**Exercise instructions**
A. In the message about MODIS pixel indexing, where does Transform.pm nominally expect the [0,0] pixel to be?
B. How would the message about MODIS pixel indexing go on after its final sentence? Write the continuation.

**Selected text**
Hi All:

Ok, problem solved. In the MODIS data set I was looking at, the Upper Left corner is assigned the index [0,0], with the X-axis increasing to the right, and the Y-axis increasing downwards. As Craig points out, Transform.pm nominally expects the [0,0] pixel to be at the lower left. So, either adjusting the FITS header, as Craig suggests, or using a splice

   $pdl->slice(':,-1:0')

to swap the rows (as Judd suggested) fixes the problem. Don't forget to do it again after the transform if you want to put [0,0] back at the Upper Left corner.

Thanks for all your help,
--greg



Craig DeForest wrote:
Yep, several standards exist, I think mostly because of the top-to-bottom scan that came to the fore with television receivers - Farnsworth chose a top-to-bottom scan for his prototype system, and (like Franklin before him with the sign convention for electric charge) forever consigned everyone to live with an unfortunate choice of sign. I still occasionally run across images that need to be vertically inverted, even in the solar physics community.

**Data excerpts**
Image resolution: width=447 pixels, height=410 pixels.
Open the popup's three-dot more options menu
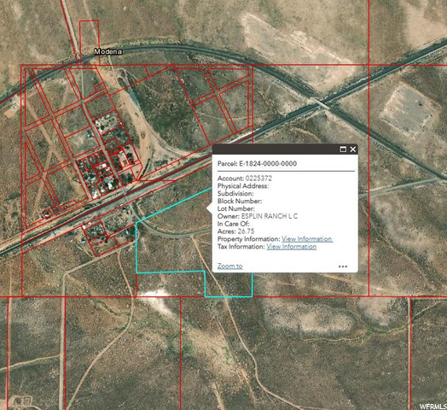coord(343,267)
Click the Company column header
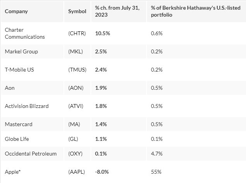The height and width of the screenshot is (183, 246). coord(16,11)
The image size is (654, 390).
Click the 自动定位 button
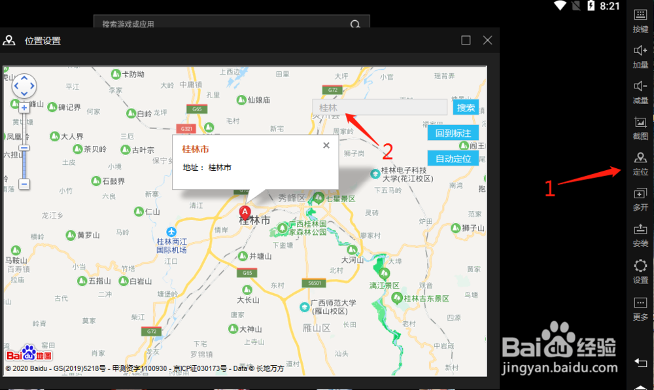click(453, 158)
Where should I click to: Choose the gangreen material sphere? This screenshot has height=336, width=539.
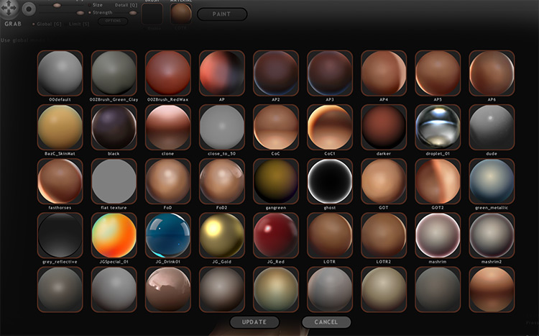point(276,181)
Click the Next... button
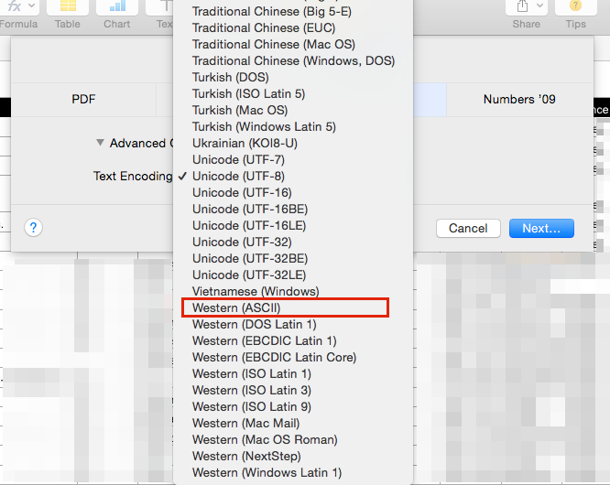The height and width of the screenshot is (485, 610). click(541, 228)
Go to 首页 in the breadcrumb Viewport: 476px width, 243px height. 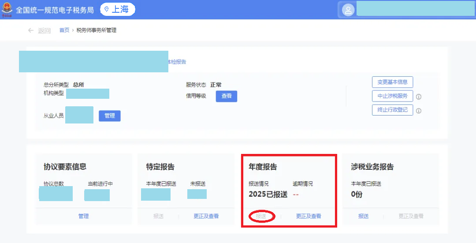coord(64,30)
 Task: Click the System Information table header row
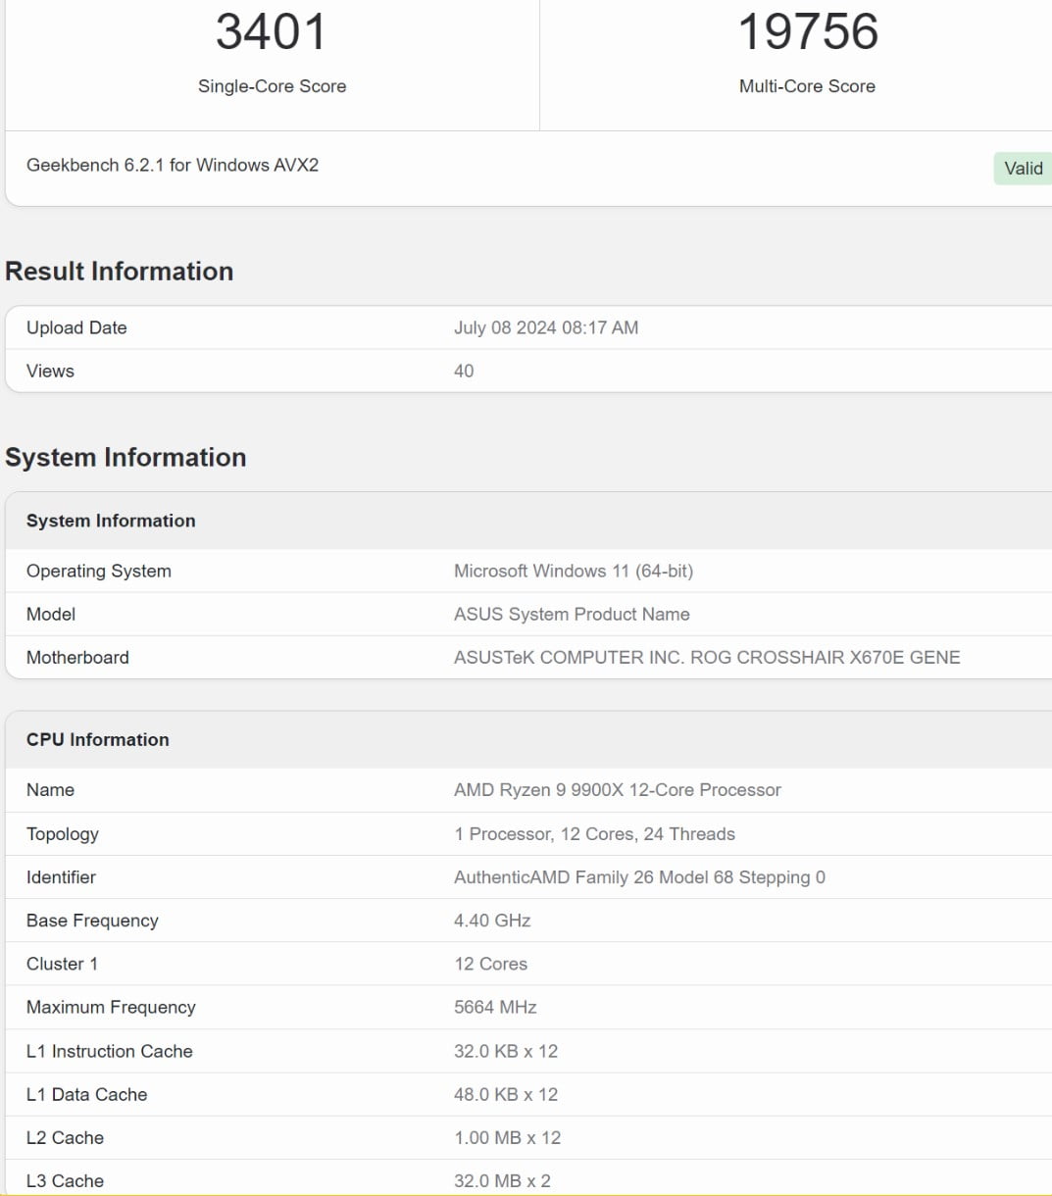coord(111,521)
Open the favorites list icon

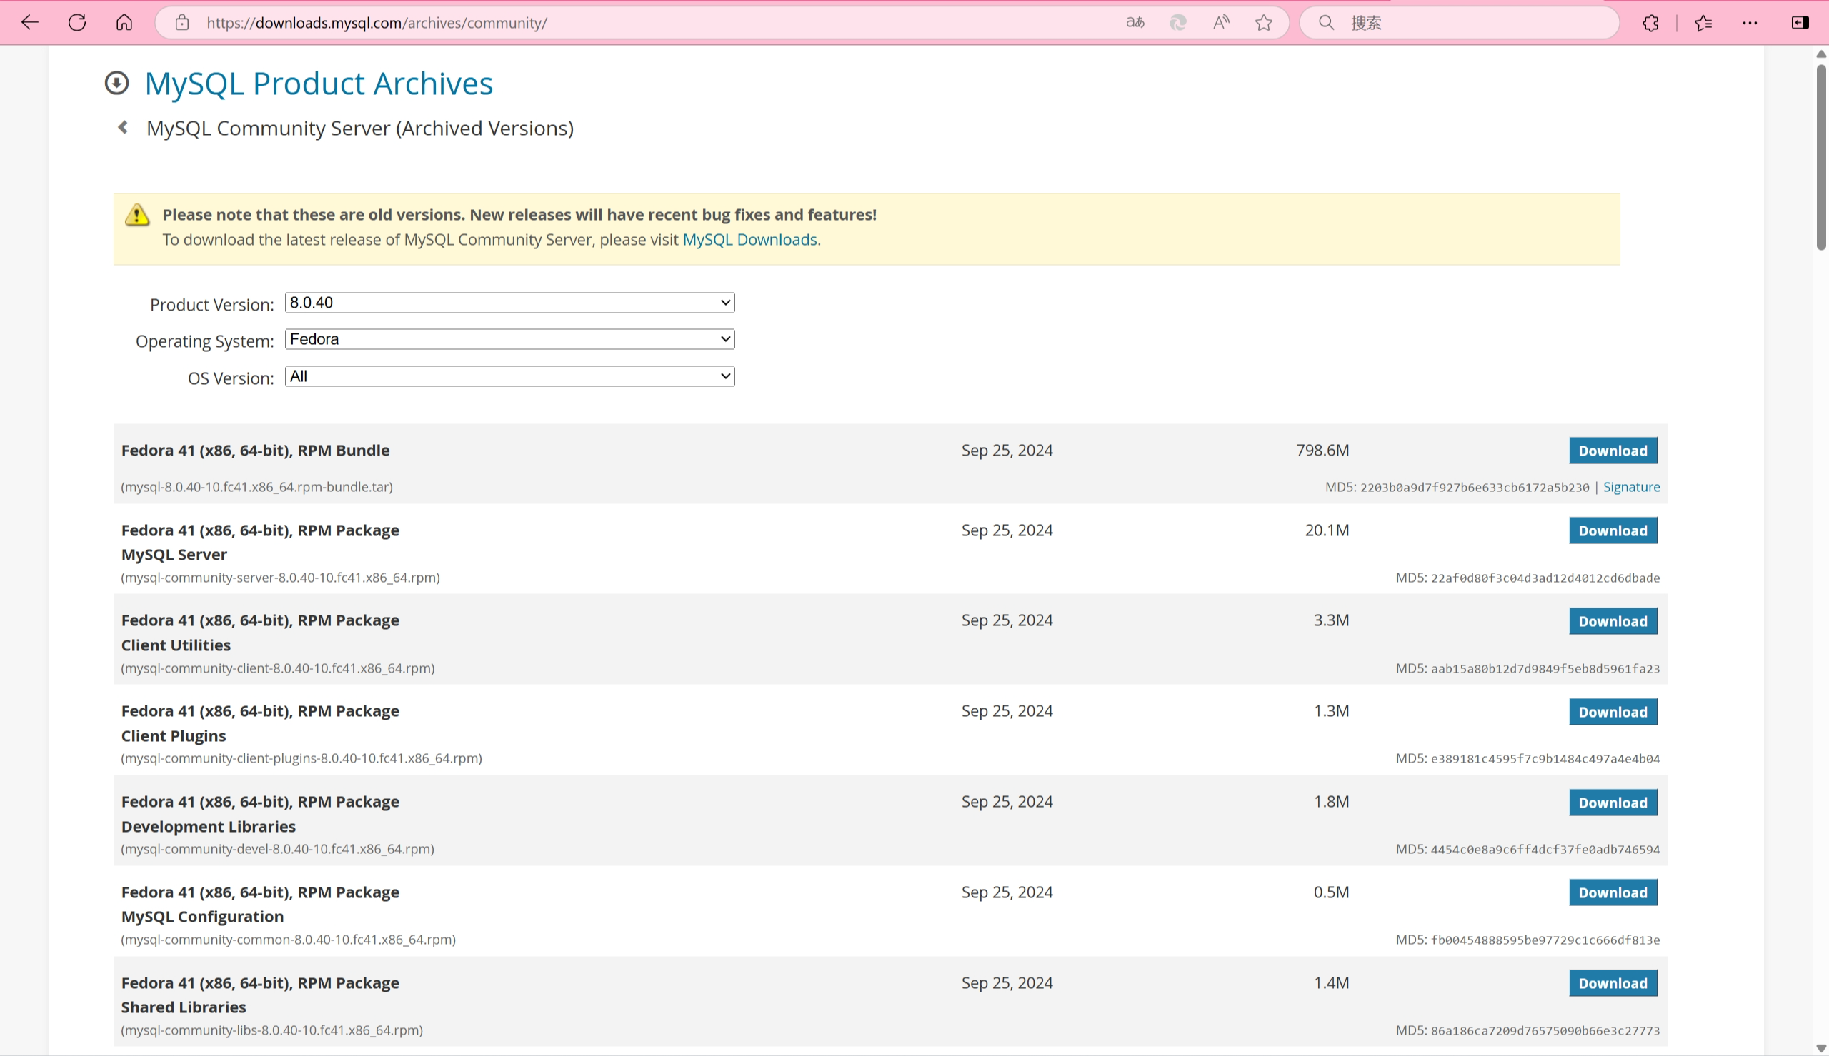coord(1703,22)
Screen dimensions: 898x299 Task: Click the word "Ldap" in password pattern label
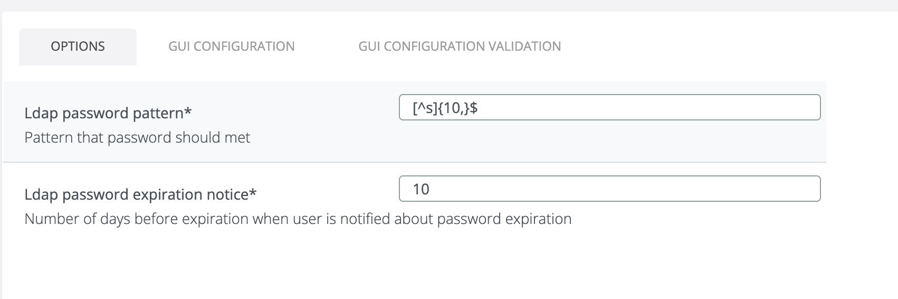41,113
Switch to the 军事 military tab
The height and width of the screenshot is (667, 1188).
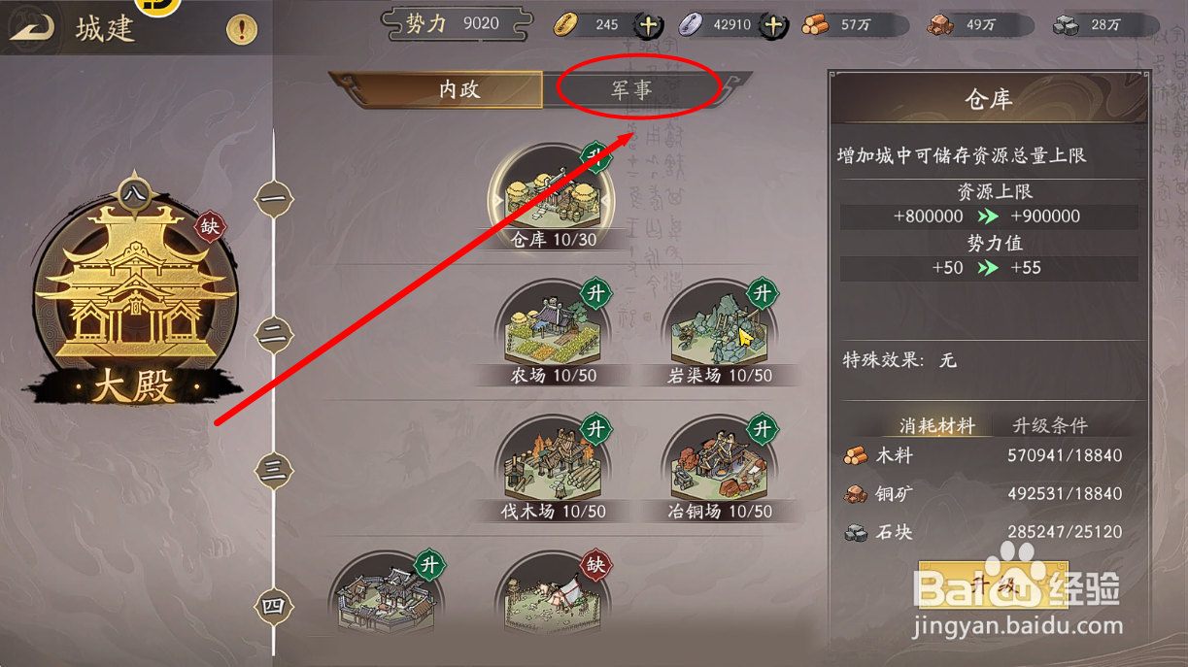tap(632, 89)
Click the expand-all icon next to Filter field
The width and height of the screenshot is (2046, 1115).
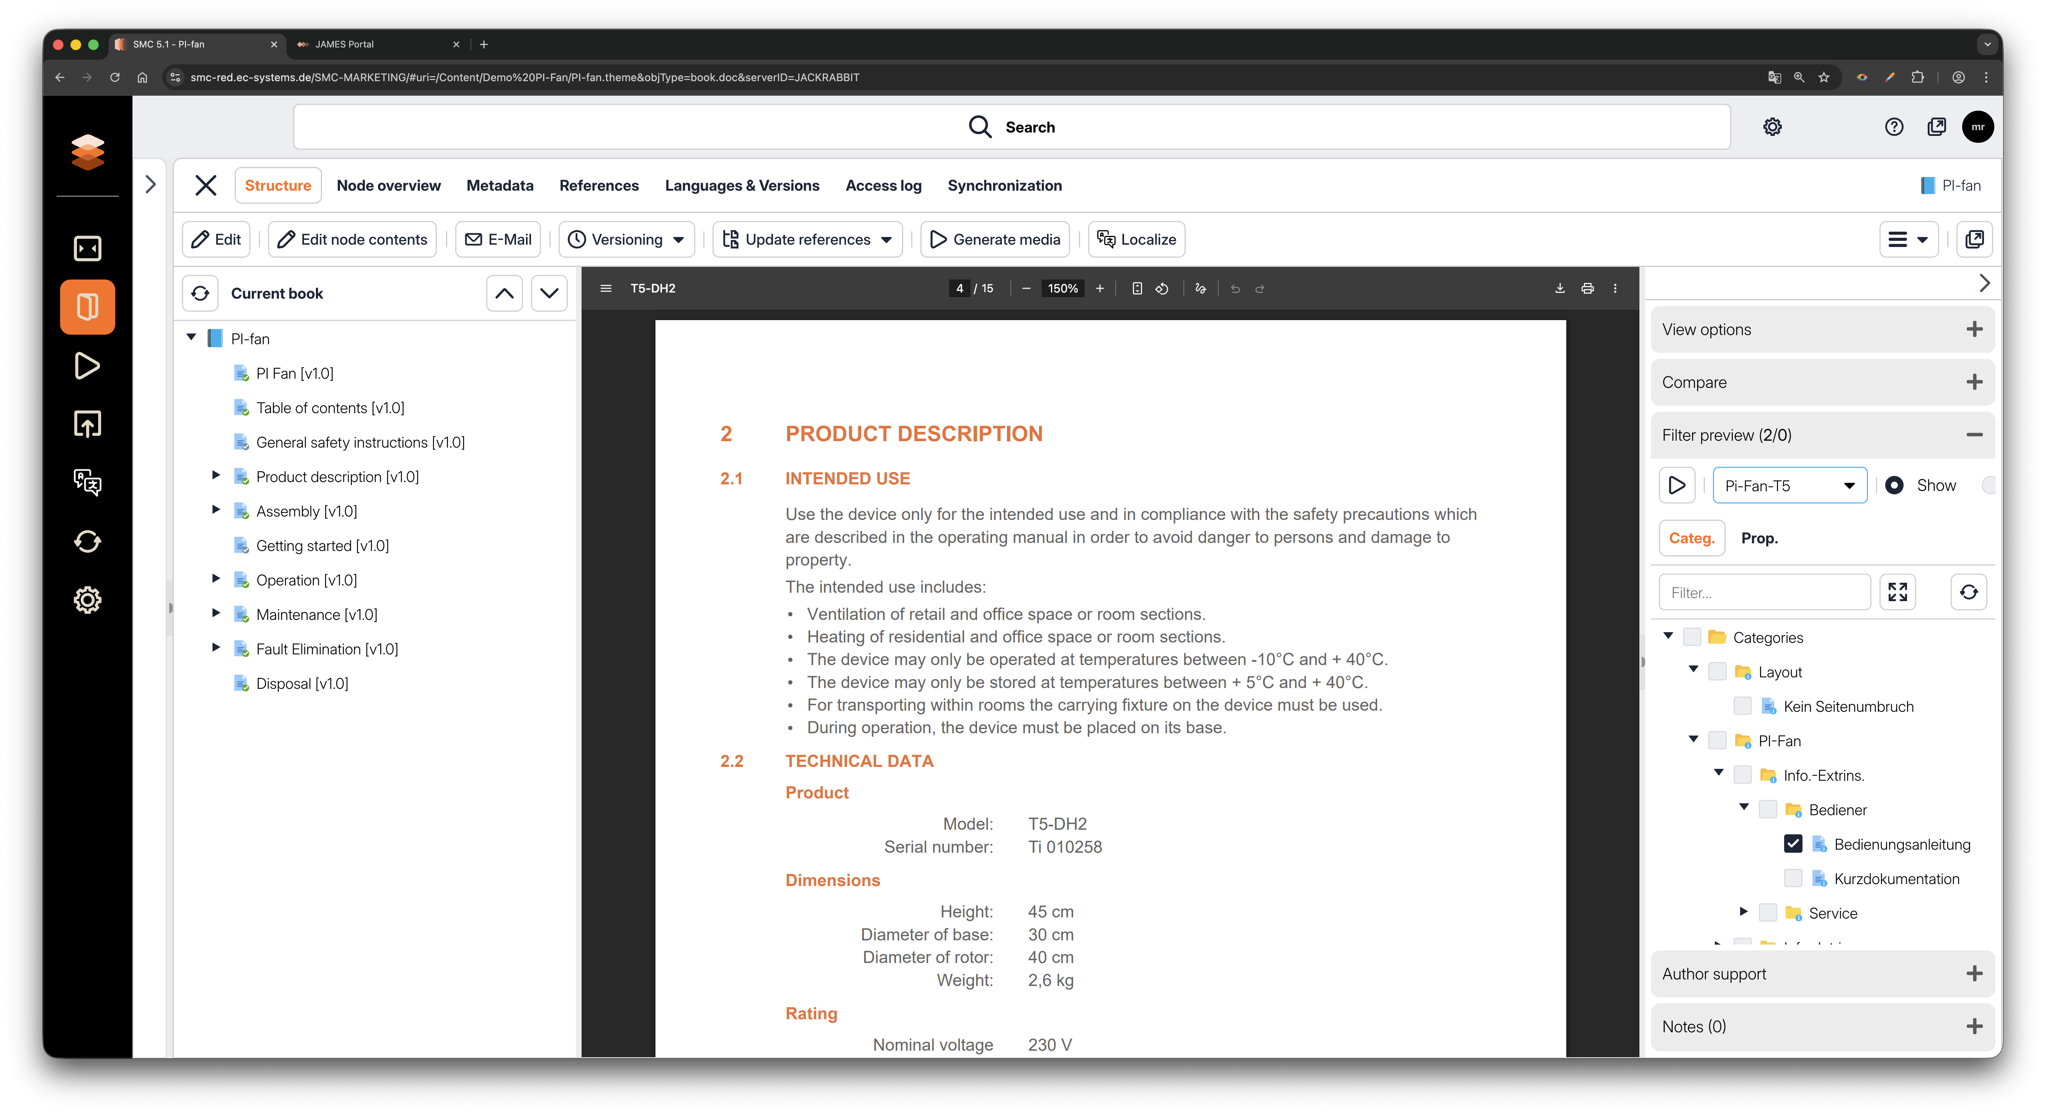coord(1897,592)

**Answers to the problems**
A. At the lower left.

B.
The FITS documentation (which seems to grow more complex yearly) specifies a pixel coordinate system that starts with a FORTRAN-ish (1,1) at the center of the lower left pixel of the image, so Transform, Graphics::PGPLOT, and Graphics::PLplot stick to that orientation (while preserving PDL's more sensible zero-based indexing). I think that PGPLOT contains an axis-direction option that lets you flip images over during display, because the sign problem is so widespread.

Basically, anything with FITS-like headers is implicitly working in the FITS pixel coordinate system, so if you are using top left as the origin, I strongly urge converting to bottom left in your FITS headers -- that is as simple as using a large CRPIX2 and a negative CDELT2, rather than a small CRPIX2 and a positive CDELT2. (remember that CRPIX1/CRPIX2 are the location of a datum in the FITS pixel coordinate system, which relates to array indices in a simple way; CRVAL1/CRVAL2 are the location of that datum in the scientific coordinate system; and CDELT1/CDELT2/CROTA (or the more modern matrix-element tags) relate the scale and orientation of the coordinate systems relative to the datum.)

If you're not using FITS tags, of course you can do what you like! :-)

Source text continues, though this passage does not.